Christmas is the season of the Incarnation. The Eternal Word -- ineffable, transcendent, utterly and completely beyond the reach of human comprehension -- enters human history. What's more, the Eternal Word enters human history the way everyone one enters human history -- hungry and with a shiver.
This is where faith kicks in. Otherwise Christmas becomes utterly absurd.
The Incarnation means that for the Eternal Word to even survive requires a mother to hold him, keep him warm, feed him. It requires a father to at least close the door to keep the cold wind out.
And the shepherds. The shepherds? You want to see who?
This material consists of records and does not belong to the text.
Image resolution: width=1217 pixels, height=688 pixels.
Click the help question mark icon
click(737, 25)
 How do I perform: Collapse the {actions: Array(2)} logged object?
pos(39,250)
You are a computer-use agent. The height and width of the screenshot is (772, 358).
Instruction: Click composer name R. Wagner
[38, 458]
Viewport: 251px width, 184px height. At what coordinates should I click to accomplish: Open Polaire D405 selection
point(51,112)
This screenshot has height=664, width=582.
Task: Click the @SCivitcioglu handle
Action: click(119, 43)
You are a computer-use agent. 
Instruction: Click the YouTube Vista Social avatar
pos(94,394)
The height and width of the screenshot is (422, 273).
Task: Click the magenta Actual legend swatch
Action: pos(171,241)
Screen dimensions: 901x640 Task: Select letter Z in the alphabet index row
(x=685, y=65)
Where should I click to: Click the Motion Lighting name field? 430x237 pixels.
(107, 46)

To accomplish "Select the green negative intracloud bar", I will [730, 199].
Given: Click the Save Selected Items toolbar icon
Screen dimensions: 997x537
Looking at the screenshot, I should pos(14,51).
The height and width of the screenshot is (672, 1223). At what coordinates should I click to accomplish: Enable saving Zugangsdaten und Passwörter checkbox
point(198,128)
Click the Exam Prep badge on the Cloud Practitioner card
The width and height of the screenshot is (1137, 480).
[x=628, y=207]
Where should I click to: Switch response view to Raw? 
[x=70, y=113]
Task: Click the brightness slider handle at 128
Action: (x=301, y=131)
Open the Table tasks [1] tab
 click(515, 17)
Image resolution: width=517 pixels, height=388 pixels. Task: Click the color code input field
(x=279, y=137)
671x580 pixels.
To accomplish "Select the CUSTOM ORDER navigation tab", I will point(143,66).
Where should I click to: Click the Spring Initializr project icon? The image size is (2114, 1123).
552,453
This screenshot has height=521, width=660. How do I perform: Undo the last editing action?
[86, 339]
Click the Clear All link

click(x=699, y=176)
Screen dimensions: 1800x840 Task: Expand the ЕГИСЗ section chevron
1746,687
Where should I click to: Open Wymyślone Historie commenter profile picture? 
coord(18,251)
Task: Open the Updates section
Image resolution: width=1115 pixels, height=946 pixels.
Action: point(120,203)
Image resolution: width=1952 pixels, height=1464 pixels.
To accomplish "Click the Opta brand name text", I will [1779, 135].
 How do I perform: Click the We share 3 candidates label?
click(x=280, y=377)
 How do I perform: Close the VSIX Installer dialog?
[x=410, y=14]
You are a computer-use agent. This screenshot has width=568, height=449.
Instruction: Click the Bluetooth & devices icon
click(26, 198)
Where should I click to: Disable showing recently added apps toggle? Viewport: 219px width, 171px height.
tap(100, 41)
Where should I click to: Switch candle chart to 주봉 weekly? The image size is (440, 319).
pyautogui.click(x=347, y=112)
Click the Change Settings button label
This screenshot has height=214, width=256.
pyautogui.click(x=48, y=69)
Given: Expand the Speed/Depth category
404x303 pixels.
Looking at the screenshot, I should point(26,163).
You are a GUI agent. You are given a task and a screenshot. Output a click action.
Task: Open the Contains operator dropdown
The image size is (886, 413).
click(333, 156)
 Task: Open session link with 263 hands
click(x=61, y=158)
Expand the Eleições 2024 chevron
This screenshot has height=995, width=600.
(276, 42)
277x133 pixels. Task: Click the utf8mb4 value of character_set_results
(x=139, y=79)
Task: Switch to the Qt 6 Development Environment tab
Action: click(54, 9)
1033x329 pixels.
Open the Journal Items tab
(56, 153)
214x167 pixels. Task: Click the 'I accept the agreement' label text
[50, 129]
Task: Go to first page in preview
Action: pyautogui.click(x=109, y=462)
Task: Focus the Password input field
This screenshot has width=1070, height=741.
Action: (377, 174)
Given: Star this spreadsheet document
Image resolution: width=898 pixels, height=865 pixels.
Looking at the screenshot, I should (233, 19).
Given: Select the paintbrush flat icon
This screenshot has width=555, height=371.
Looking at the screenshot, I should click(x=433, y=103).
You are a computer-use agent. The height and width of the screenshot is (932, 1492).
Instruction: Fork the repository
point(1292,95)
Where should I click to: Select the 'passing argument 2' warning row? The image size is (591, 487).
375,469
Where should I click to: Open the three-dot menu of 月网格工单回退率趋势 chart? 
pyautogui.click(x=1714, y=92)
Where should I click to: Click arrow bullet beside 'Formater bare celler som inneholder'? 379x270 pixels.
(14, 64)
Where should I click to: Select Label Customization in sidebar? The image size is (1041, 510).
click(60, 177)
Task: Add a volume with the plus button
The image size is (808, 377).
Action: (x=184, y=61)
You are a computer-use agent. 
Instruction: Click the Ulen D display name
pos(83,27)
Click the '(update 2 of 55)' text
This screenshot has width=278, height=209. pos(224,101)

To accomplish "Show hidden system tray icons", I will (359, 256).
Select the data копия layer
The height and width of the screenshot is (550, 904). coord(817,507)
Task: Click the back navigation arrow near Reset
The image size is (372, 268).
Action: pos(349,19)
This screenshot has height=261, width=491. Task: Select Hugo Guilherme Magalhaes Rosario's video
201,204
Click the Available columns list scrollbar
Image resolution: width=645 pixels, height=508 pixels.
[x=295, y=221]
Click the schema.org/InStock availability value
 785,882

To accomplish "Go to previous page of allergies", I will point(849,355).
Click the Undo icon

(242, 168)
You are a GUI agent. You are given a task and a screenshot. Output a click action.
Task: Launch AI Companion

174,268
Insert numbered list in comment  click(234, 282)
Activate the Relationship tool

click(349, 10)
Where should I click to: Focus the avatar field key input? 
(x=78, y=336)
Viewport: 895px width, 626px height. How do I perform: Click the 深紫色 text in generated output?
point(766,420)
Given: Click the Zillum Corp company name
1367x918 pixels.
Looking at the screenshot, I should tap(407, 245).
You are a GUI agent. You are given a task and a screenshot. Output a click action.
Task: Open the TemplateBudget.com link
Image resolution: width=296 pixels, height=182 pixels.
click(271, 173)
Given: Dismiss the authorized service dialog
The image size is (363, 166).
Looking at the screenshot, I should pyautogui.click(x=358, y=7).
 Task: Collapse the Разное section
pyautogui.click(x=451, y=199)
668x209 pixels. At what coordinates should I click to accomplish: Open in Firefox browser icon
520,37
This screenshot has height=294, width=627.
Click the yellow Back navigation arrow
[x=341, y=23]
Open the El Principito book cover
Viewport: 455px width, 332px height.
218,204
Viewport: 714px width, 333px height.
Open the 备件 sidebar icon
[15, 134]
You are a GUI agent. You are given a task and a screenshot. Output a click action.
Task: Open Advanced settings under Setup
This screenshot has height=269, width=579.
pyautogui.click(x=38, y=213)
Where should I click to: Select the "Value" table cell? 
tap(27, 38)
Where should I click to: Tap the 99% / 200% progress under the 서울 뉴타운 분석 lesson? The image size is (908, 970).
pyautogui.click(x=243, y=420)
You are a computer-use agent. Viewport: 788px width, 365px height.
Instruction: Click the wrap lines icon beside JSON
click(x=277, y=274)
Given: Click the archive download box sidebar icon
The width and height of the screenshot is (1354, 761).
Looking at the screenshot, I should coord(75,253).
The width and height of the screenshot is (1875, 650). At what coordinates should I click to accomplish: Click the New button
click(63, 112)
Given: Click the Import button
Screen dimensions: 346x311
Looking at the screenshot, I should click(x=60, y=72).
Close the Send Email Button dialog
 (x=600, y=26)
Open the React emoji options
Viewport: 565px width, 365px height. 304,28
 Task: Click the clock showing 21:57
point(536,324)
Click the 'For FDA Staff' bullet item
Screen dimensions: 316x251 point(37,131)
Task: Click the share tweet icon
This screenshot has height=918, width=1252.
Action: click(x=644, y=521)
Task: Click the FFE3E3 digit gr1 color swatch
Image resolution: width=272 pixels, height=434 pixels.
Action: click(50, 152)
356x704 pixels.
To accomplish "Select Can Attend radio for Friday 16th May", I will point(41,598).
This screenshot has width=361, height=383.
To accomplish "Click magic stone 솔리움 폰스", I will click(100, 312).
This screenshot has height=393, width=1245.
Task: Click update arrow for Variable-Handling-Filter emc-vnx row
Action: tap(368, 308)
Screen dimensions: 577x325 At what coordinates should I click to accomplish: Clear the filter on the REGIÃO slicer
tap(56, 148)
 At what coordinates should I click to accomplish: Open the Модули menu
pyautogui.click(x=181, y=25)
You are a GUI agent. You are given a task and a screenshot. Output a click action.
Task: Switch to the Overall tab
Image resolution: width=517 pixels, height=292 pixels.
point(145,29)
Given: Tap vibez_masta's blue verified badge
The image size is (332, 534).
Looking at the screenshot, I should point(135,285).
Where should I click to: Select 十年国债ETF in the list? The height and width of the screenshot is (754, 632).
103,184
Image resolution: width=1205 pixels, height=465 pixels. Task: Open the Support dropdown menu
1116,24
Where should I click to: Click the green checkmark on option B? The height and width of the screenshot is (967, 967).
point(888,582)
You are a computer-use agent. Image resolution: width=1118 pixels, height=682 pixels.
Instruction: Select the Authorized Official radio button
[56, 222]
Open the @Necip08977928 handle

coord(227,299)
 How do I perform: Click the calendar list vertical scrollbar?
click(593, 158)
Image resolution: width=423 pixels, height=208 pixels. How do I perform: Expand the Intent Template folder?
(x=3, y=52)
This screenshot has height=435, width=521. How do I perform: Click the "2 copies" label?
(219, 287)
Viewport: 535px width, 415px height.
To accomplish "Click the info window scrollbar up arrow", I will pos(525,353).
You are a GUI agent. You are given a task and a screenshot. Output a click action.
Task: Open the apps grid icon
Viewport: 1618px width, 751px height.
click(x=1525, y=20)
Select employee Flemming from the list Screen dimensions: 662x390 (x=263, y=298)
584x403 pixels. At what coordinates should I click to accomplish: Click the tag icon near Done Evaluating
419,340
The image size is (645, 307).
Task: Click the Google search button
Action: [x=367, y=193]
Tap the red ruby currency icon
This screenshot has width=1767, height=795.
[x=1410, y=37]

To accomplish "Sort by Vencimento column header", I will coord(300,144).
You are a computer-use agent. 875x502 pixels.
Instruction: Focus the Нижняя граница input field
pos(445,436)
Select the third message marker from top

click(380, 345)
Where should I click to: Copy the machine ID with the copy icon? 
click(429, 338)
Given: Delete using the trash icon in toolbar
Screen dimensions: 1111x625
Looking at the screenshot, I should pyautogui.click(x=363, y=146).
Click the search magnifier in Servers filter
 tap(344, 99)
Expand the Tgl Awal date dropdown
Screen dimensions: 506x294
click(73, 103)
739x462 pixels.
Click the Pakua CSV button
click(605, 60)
The angel told you what? Yeah, I guess its okay. . . . Wipe your feet.
And the Kings. The Kings! A star? How long did it take you to get here from the East? Oh, why not. But the camels have to stay outside.
Who but this baby has the authority to bring both shepherd and King together in the same place. And here's the point: the Kings, even with their gold, frankinsence and myrrh, bring nothing to commend themselves to the Eternal Word made Flesh that the shepherds do not also bring.
Kings come with hands full. Shepherds come with hands empty. Kings follow a star. Shepherds respond to angels. Kings come accompanied by a retinue of servants. Shepherds come accompanied by fleas.
Both Shepherd and King come together. And being together they acknowledge and somehow yield to the Eternal Word who has entered human history and bids them come.
Within the challenge of my own transition one thing gives me hope. The babe who calls to me from within St. Tim's, is the one who calls to me from within St. David's. The call is the whimper and the cry of a babe who must be nurtured if he is to grow up in our midst to transform the world.
I leave one parish of shepherds and kings, to join another parish of shepherd and kings -- all of us gather to yield to the Eternal Word Made Flesh.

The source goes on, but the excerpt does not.